Being Found: Great Consolation and Joy



The wastelands will see the glory of God, and the deserts will begin to sprout and flower. They are signs of hope. Hoping is a strength received from trusting in freedom.
Human lives also may be left desolate, an unattended garden though we desire to live our lives in its fullness.
Strengthen all weary hands,
steady all trembling knees
and say to all faint hearts,
‘Courage! Do not be afraid (Is 35/3,4)

Perhaps we are not opened to such a possibility of transformation, but rather stagnated in the customary practices, especially of religion. Often we are not able to grow from the religious practices to living of faith. So the voice crying out in the wilderness remains a mere sound, not understood as a word. It is a deep pain.

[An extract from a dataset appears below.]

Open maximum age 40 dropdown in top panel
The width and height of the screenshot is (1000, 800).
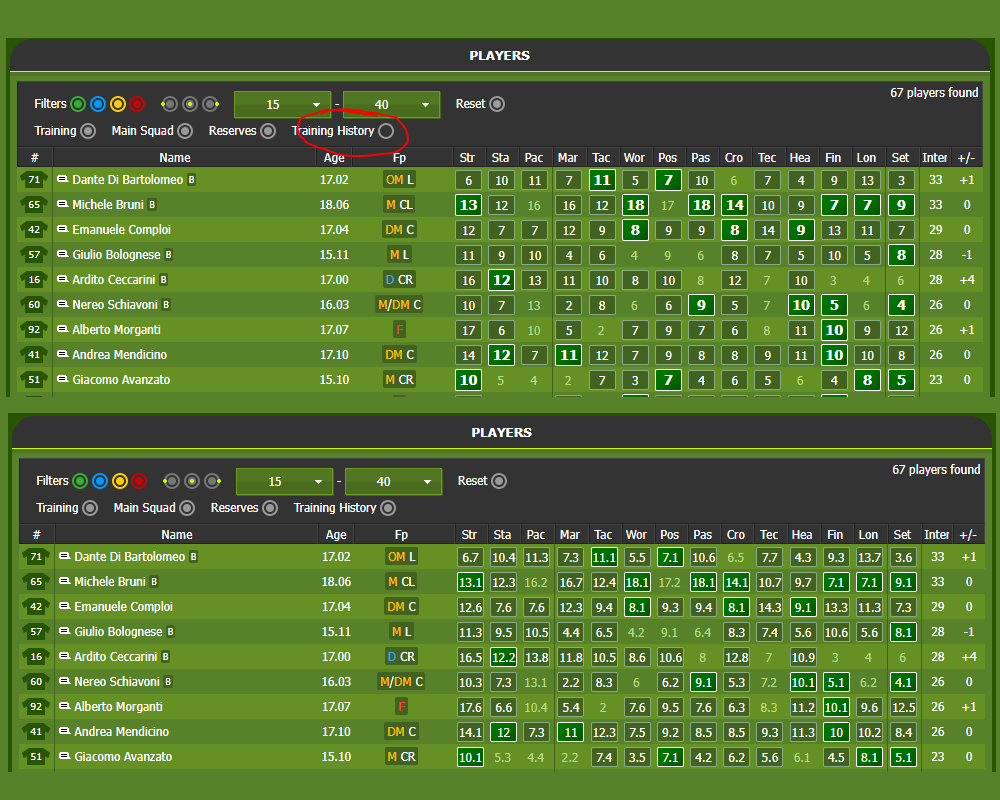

When the Lord says, “Comfort my people,” the consolation primarily we require is that of being freed from such stagnation and suffocation. ‘Being found’ is a tremendous experience of consolation. We shall never be called ‘forsaken,’ but there is a new experience of belonging. As we await the saviour, the waiting, being ready to be consoled, is itself joyous. This is the way the voice asking us to prepare for him.

The ultimate consolation is the coming of the Saviour, revealed and realised in us (individually and as one body of the faithful). How consoling experience it is! That will surely happen, we being found and consoled by God with affirming words, “You are my beloved Son in whom I am well pleased.”
Lumen Gentium 48 tells of it as, "already the final age of the world has come upon us (Cf 1 Cor. 10. 11.) and the renovation of the world is irrevocably decreed and is already anticipated in some kind of a real way." It is the work of Christ himself; leading all people to himself, filling them with His Spirit, and through the church joining all more closely to himself. When we know it, realise it, that will be the powerful experience of the coming of the Messiah.